You can very easily have something which is 100% correct with respect to
the specification its designers have in mind; it won't be 100% correct
with respect to a designedly unachievable straw man specification, BUT
NEITHER WILL MANUAL STORAGE ALLOCATION BE 100% CORRECT WITH RESPECT TO
SUCH A SPECIFICATION.

The reason is obvious.  Complex systems have to be built in pieces,
using best software engineering practice.  This practice includes
***information hiding***.  A compiler is allowed to use information
about the internals of another package when compiling this one, but
a programmer is not (because the internals of the other package may
*change*; the compiler is allowed because if such a change is made,
the program will be recompiled).  And that means that the compiler
(hence the garbage collector) has MORE information available to it
than a programmer.

	Looking at the state of things today, the decision to use a compiler
	is much easier -- but an analogy to GC still makes sense: using a
	compiler doesn't necessarily save programmers from having to work very
	carefully to make programs efficient.

Yes, but be very careful to understand what form this work takes.
In the case of using a compiler, it means understanding the structure
and character of the problem, and selecting (not necessarily implementing)
appropriate data structures and algorithms, and then measuring to see what
performance problems, if any remain.  [I note that some component libraries
claim to be "only" 2-3 times slower than handwritten code.]
In the case of storage management, it doesn't mean inserting hand code to
destroy storage, but designing data structures and algorithms that don't
turn over a lot of storage in the first place, and it most especially
means *measuring* the program's behaviour instead of *guessing*.

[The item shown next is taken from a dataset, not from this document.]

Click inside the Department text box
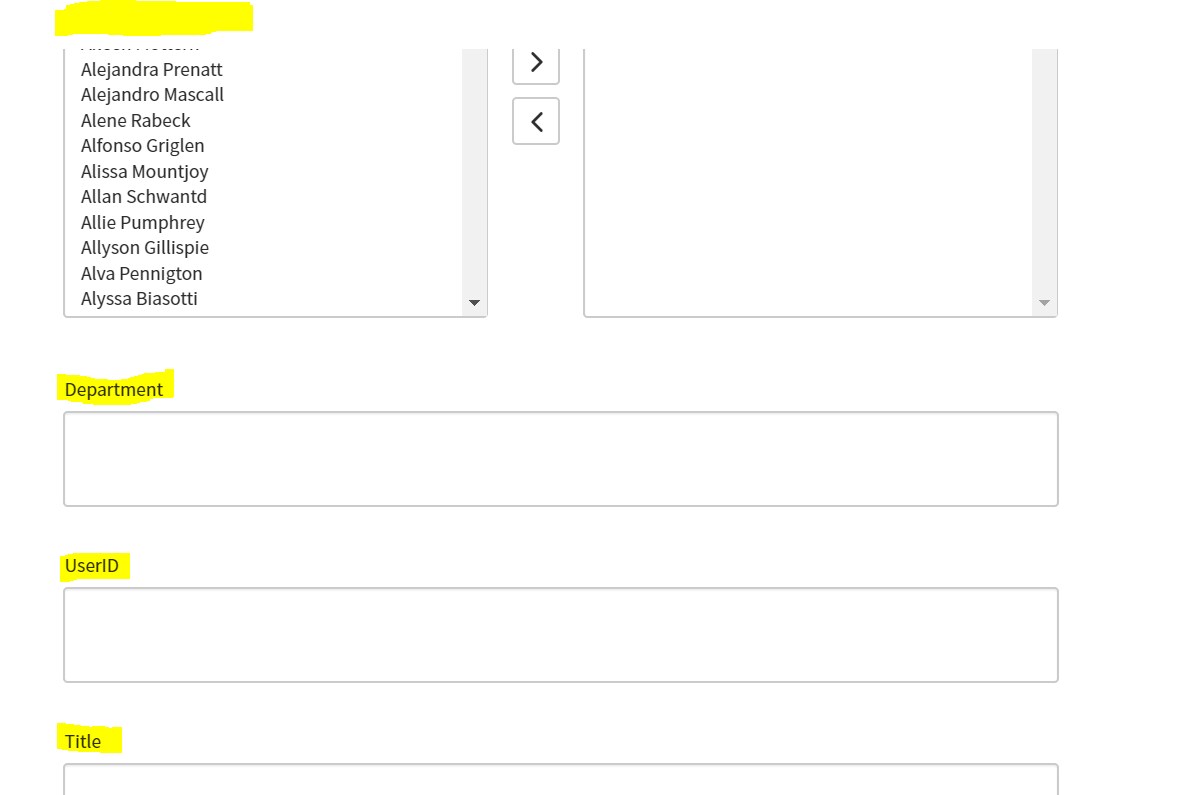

Programmer intuition is very often wrong.

For example, everyone knows that Scheme is slow, right?
Well, yesterday I tried a three-way race between
    Ada (Gnat, checks switched off, optimisation high)
    Pascal (SPARCompiler Pascal, checks off, optimisation high)
    Scheme (Stalin, optimisation high, same gcc backend as Gnat).
The problem was 2-dimensional integration.
Ada and Pascal took about the same time.
Scheme was three times faster.
All programs computed the same result.

If you weren't expecting that result, why should you trust your
intuition about what's going on with storage management any more than that?

The real lesson is MEASURE, MEASURE, MEASURE.